Reading passage:
⁂

Trident: 8 things you need to know
As a weapons system designed for the Cold War, the case for Trident is non-existent in 2021.
Nuclear weapons are wrong – strategically, morally and financially.
Yet, despite long-standing SNP opposition, the UK government has written a blank cheque to base another generation of nuclear weapons in the Clyde – with Labour enthusiastically giving its backing.
Here’s what you need to know about Trident renewal.
1) Despite signing the non-proliferation treaty, the UK is increasing its nuclear weapons stockpile
The UK government has announced it is raising the cap on the number of weapons of mass destruction it can stockpile by more than 40%.
In an act of staggering hypocrisy, the UK government has signed up to the international treaty on non-proliferation – but have now trampled over it by increasing the number of nukes even further.
The Prime Minister's defence and foreign policy review includes a controversial commitment to increase the number of Trident nuclear missiles in the UK's arsenal. https://t.co/ftPso8qgUC
— Record Politics (@Record_Politics) March 16, 2021
2) Scotland opposes Trident renewal
Nuclear weapons have been based in the Clyde for over half a century. This is despite the opposition of the people of Scotland, civil society, the STUC, Scotland’s churches, the Scottish Parliament and most of Scotland’s MPs.
In 2016, 58 of Scotland’s 59 MPs voted against the decision to renew the Trident nuclear weapons system.
A poll from Survation found that, excluding people who don’t know, 56% of people in Scotland oppose the renewal of Trident – and according to YouGov, the majority of Scots think the Scottish Government, rather than the UK government, should have the final say over Trident.
3) And yet, Labour is ramping up its “non-negotiable” support for nukes
Labour’s shadow defence secretary has stepped up the party’s support for Trident, declaring their support “non-negotiable” and “unshakeable” in a recent speech.
Instead of properly investing in a COVID recovery and building a fairer economy, Keir Starmer’s Labour is happy to spend hundreds of billions of pounds on weapons of mass destruction.
And as the Tories and Labour increasingly sing from the same hymn sheet on this and many other issues – it’s becoming clearer by the day that Westminster simply isn’t working for Scotland.

⁂

Data for review:

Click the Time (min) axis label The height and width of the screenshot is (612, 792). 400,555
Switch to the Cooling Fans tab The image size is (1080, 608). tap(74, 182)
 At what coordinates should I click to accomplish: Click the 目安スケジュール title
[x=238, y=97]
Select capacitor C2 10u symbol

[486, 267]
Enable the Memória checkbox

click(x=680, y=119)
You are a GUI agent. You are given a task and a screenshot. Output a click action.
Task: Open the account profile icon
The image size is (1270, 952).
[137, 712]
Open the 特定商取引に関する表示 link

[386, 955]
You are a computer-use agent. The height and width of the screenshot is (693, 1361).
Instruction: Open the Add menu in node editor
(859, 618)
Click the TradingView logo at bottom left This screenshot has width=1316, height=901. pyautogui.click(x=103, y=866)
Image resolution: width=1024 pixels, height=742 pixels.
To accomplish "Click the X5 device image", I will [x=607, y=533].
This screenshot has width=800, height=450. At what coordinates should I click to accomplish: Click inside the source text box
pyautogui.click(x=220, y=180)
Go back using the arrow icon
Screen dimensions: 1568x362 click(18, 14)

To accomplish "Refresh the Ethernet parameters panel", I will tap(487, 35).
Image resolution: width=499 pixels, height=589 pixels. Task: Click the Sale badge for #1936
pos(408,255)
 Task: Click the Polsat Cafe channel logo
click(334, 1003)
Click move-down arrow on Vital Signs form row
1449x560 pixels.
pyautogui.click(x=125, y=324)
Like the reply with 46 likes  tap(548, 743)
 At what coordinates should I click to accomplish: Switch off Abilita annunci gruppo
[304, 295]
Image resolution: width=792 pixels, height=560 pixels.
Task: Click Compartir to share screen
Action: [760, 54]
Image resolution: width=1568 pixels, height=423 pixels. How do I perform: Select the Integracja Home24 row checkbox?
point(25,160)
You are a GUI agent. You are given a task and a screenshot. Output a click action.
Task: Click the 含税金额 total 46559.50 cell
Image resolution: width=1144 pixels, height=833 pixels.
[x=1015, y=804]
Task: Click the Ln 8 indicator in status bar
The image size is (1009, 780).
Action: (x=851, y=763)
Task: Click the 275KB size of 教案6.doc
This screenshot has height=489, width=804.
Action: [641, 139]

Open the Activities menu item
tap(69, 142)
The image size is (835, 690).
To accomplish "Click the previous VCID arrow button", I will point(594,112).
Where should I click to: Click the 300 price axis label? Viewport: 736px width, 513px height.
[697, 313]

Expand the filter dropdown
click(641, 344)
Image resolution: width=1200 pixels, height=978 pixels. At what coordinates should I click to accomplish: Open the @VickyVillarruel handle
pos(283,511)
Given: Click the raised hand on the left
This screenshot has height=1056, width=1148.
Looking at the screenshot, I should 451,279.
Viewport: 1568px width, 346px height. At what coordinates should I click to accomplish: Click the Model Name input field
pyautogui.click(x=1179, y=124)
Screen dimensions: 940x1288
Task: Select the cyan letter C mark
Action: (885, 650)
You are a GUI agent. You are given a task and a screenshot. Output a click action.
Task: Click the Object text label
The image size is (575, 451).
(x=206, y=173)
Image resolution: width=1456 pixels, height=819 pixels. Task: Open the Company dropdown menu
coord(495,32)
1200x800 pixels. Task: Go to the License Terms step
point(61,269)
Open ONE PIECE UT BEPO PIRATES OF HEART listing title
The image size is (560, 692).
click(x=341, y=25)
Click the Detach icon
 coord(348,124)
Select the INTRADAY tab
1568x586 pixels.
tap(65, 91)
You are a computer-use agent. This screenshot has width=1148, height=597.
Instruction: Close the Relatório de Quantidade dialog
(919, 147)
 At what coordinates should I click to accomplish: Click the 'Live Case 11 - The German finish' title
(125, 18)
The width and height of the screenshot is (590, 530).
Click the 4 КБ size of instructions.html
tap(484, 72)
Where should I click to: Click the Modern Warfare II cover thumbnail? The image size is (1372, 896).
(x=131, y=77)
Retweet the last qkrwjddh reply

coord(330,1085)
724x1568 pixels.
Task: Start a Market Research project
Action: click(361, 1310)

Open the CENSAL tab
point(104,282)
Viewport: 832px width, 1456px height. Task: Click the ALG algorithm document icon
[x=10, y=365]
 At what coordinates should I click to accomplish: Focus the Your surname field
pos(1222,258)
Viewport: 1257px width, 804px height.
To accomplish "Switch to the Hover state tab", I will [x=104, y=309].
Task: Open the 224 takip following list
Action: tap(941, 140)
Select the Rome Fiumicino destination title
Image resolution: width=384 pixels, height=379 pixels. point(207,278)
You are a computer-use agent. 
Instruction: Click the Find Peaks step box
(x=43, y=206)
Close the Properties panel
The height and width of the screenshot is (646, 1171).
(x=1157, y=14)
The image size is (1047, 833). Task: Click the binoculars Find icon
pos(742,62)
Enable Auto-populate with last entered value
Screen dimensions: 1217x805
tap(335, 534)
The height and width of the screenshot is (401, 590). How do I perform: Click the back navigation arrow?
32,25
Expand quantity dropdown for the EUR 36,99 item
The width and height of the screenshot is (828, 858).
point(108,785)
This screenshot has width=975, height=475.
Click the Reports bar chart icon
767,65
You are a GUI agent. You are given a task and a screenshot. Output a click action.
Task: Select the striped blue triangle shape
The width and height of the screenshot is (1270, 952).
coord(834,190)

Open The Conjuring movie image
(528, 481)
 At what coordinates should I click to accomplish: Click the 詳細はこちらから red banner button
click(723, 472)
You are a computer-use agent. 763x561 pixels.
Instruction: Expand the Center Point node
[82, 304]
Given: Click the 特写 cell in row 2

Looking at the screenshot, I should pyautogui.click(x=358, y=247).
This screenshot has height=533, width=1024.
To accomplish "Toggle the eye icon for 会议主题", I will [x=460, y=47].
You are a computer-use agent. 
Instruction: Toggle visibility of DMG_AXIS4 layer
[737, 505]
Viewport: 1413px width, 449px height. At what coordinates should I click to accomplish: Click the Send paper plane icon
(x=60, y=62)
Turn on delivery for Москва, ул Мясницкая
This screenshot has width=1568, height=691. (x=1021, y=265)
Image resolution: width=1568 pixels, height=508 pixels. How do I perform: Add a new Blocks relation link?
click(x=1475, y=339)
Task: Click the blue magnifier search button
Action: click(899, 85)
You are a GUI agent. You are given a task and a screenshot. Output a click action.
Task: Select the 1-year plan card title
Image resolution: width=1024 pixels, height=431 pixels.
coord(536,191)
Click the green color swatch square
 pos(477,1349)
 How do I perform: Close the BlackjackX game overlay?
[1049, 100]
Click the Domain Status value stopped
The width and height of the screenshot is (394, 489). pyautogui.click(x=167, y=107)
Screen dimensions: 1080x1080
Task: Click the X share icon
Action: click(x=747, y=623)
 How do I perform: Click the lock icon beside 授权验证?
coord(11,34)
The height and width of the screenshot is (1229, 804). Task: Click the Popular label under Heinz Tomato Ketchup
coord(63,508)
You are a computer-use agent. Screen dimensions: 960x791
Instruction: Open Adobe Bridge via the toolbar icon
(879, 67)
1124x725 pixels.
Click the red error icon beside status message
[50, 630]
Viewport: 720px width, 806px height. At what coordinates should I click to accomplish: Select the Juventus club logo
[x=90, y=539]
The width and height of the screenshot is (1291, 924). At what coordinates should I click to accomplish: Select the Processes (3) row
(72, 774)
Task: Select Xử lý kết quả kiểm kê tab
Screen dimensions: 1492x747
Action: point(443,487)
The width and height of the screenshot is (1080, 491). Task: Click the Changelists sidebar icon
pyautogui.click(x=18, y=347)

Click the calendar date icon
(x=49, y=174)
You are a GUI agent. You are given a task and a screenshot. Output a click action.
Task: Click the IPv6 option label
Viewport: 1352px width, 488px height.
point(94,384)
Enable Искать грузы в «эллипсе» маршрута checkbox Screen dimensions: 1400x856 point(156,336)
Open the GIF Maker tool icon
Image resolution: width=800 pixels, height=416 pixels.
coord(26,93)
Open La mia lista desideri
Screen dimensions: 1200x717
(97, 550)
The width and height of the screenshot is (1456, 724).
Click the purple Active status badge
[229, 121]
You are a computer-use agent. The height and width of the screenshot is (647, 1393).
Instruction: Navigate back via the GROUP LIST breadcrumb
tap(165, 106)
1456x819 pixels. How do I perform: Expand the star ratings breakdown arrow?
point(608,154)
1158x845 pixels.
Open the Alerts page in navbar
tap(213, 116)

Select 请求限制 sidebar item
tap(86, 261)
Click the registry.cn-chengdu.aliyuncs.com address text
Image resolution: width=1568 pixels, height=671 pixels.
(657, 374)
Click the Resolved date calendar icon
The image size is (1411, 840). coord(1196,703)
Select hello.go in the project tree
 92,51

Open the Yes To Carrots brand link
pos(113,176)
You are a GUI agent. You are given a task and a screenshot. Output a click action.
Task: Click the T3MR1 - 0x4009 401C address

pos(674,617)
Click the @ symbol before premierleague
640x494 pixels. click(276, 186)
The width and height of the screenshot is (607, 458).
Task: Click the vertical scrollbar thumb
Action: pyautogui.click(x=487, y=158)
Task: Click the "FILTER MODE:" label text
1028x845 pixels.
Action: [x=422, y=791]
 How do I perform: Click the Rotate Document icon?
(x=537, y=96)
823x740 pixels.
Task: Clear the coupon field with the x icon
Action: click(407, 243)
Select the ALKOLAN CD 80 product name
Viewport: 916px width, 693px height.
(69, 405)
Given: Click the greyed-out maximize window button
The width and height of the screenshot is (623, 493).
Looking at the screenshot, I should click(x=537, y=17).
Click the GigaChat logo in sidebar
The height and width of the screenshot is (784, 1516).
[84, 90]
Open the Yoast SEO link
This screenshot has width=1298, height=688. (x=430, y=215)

⁂

Problem requirements:
Pick up the Trident article after its last sentence and keep it going. The listing has nothing to do with the Trident text.

Answer to the exercise:
Keir Starmer to signal Labour support for Trident nuclear weapons in Scotland https://t.co/3WQVlmZqXU
— Paul Hutcheon (@paulhutcheon) February 26, 2021
4) Trident is financially unjustifiable
The Commons Foreign Affairs Committee has calculated the total cost of the next generation of Trident at £179 billion over its lifetime. CND have estimated that the cost may even be as high as £205 billion.
During a pandemic and continuing Tory austerity, this money could be far more effectively used on improving healthcare, education and building a better future for our children, as well as investing in conventional armed forces.
Estimates for Trident renewal range from £167bn to £205bn. #ScrapTrident & spend that money on our public services. pic.twitter.com/bT7P9Owegc
— The SNP (@theSNP) 18 July 2016
5) At the same time, the UK Government has cut defence jobs in Scotland – year after year
The Ministry of Defence’s own jobs figures show that while the Tories have been preparing billions of pounds for Trident renewal, defence personnel in Scotland has been cut by 3,300 – that’s an 18.7% reduction.
Scotland has been disproportionately hit by these cuts. Looking back further to 2000, 10,170 jobs have been cut in Scotland – an overall reduction of 41%, compared to 28% across the UK.
6) Trident doesn’t address modern threats
The biggest threats we face won’t be deterred by new nuclear weapons. Security threats like terrorism, cyber-attacks and the climate emergency are not, and can never be, addressed by Trident.
The gaps that need to be addressed are in areas such as maritime patrol, in ships and aircraft to patrol our waters, as well as conventional defence personnel and equipment.
These gaps have emerged as a result of under-investment and cuts by successive UK governments.
7) Possession of nuclear weapons is the exception, not the rule
It is the norm in today’s world to be nuclear-free. Of all the countries in the world, just nine possessed nuclear weapons at the start of 2021.
What’s more, nuclear weapons are actually now banned under international law.
The legally binding UN Treaty on the Prohibition of Nuclear Weapons has come into effect in early 2021, aiming to ban nuclear weapons with a goal of their total elimination.
8) With independence, we can get rid of Trident in Scotland
Independence will give us the power to remove nuclear weapons from Scotland, and being free to make different decisions from Westminster can save billions of pounds – money that can deliver direct benefits for the people of Scotland.
We want to see a world free from nuclear weapons, and an independent Scotland will be a principled advocate for nuclear disarmament on the global stage.
🥀 Jeremy Corbyn abandoned his principles and the majority of Labour MPs voted with the Tories to impose Trident on Scotland against our will.